Goal of the exercise:
Begin at the line containing "Go to 主页 via the home icon" and restate it and each line after it exactly, up to and including the last line below. Leave pictures out.

Material for this exercise:
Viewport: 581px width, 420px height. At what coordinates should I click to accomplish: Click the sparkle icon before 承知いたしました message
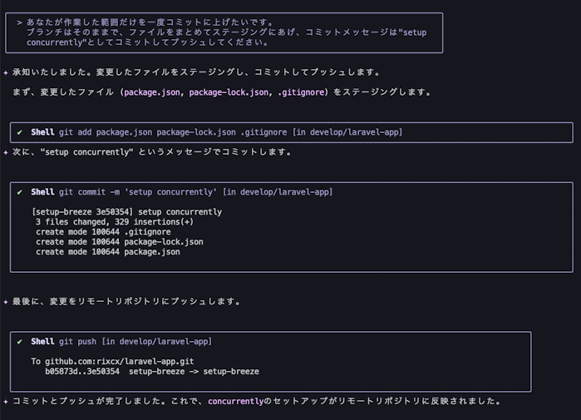point(6,72)
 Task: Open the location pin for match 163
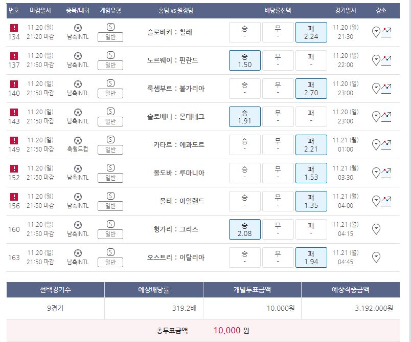376,257
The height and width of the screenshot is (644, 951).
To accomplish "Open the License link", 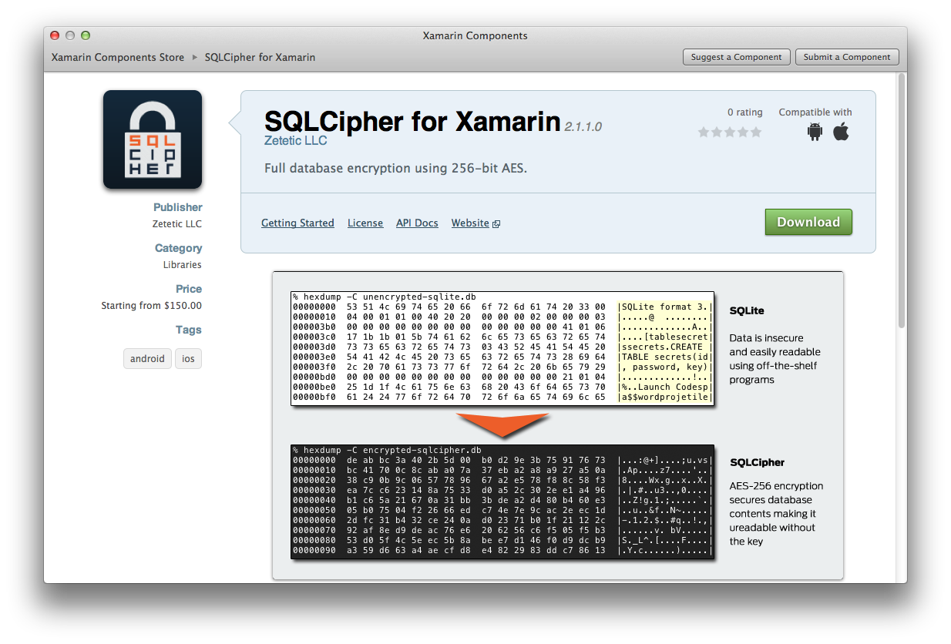I will tap(365, 223).
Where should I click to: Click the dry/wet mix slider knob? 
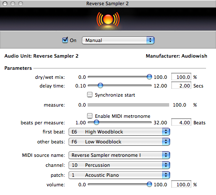click(x=149, y=77)
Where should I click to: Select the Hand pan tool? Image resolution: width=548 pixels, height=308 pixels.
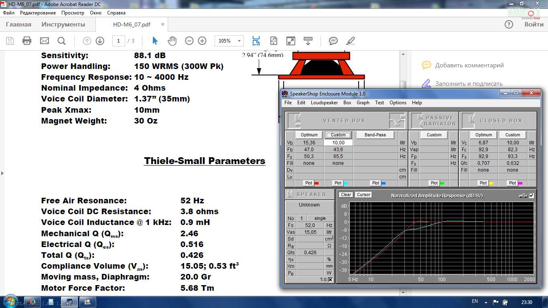pos(172,41)
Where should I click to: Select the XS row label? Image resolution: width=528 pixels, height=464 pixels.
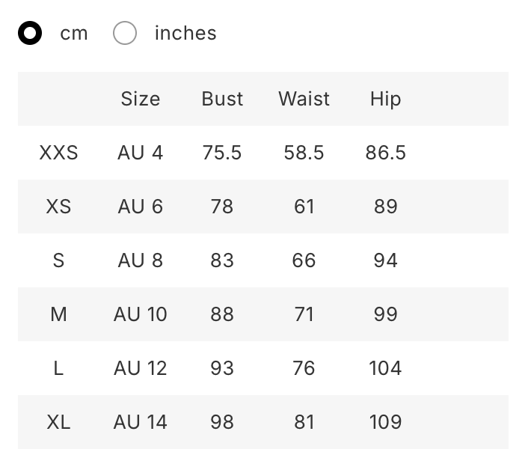(x=58, y=207)
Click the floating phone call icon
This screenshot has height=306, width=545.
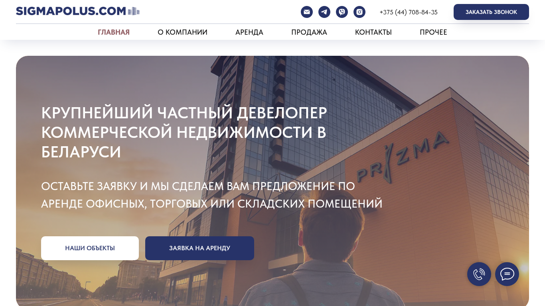(479, 274)
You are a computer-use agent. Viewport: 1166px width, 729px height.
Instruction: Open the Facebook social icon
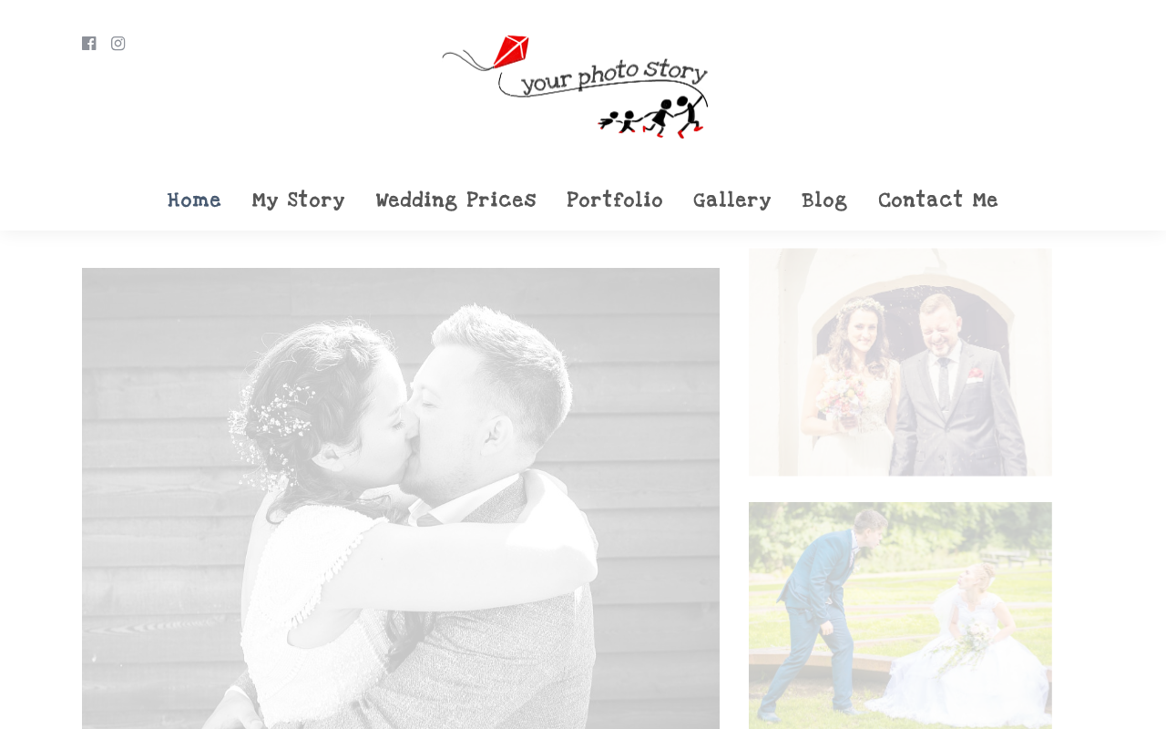[89, 44]
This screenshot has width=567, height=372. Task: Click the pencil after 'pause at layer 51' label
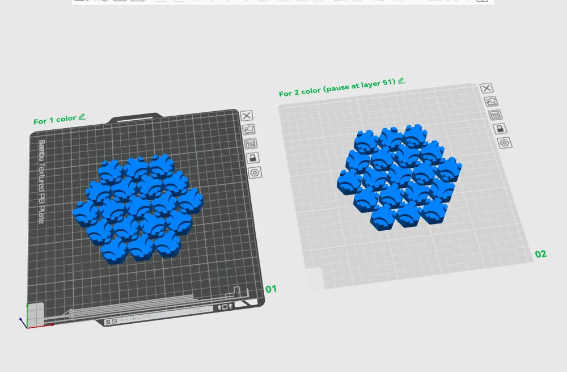402,81
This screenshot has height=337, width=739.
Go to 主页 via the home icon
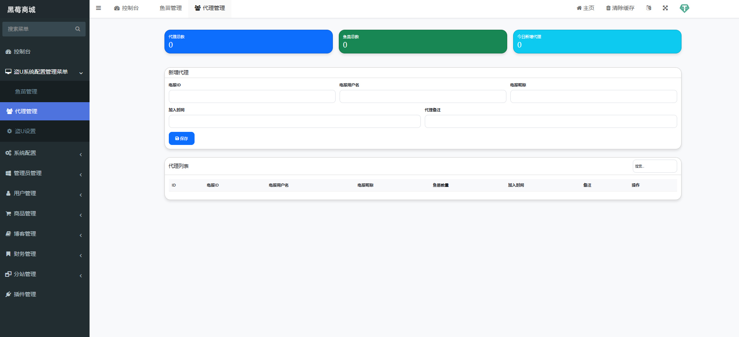[579, 8]
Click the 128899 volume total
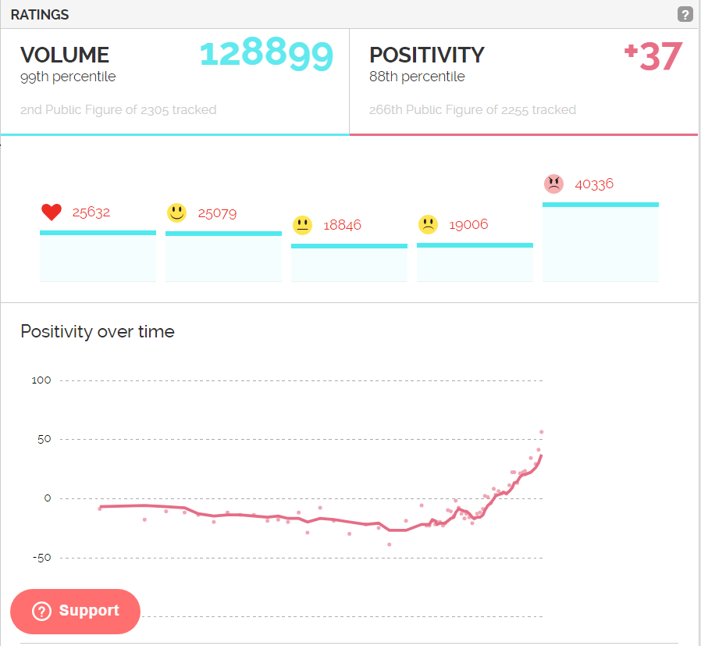Screen dimensions: 701x646 pos(266,55)
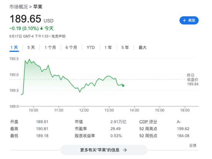Click the 苹果 breadcrumb text

[x=38, y=7]
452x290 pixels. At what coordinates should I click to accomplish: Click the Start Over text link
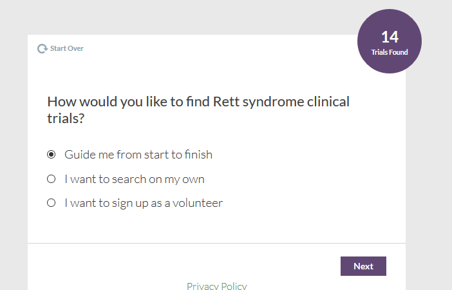click(67, 49)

Solution for this task:
Go to 主页 via the home icon
[579, 8]
Click the 128899 volume total
Screen dimensions: 701x646 pos(266,55)
Click the 苹果 breadcrumb text

[x=38, y=7]
452x290 pixels. At what coordinates should I click to accomplish: Click the Start Over text link
click(67, 49)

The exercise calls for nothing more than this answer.